Of course, there's also something else the couples on the series have to deal with: they're building what will become the first weapon of mass destruction. And because these scientists have already committed to the bomb, with the Trinity Test coming up this season, it tests everyone's sense of morality.

"If this was a car on the highway, the foot's on the floor," said Williams. "And the people are having to make incredibly complex ethical decisions quickly—which is a disaster, as we all know. It's fascinating to see each character have their own stance, be they Communist sympathizers, be they Jewish, be they American born and raised, or a pacifist or a scientist. Everybody has their stance."

This creates a certain kind of conflict for every character on the series, creating what Hickey referred to as a "runaway train."

"The writers have created a historical fiction," said Hickey. "This series is not docudrama: it's not the story of the iconic figures of that time and place. So they're able to take what we know now about letting that genie out of the bottle and let it play out inside that sanctioned suburb that was Los Alamos. So the moral paradox is that we're building this thing that will save the world, but that could also destroy the world."

However, for some characters, the decision is easier because that runaway train has already left the station: there's no turning back for them.

"In season one, Abby wasn't aware, but was inherently affected by the morality that Charlie and others were struggling with associated with it," said Brosnahan. "But I think in season two, you see people, as we approach the test, forced to make decisions about how they feel and stick to them in a way that we didn't. And we had more time to grapple with it in season one."

Zukerman agreed and pointed out that for the scientists tasked with building the bomb, questions about the morality of it were probably laid aside.

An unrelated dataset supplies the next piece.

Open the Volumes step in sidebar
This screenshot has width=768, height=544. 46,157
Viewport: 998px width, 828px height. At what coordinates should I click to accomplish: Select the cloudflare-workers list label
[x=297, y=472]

"I think for this thing to have been built at all, people mustn't have questioned what they were doing: it took too much time to question it," said Zukerman. "And it doesn't matter how much they questioned it, there was still this deadline of the Germans building this thing that if we don't get it first, someone else will. So there's this constant battle between morality and just truth—or as they believed to be truth—that we need to get it first. Charlie, in the first season, grappled with the morality of this thing, but by the second season, he's invested in that second truth, what he believes as truth."

Manhattan season two premieres on WGN America on Oct. 13.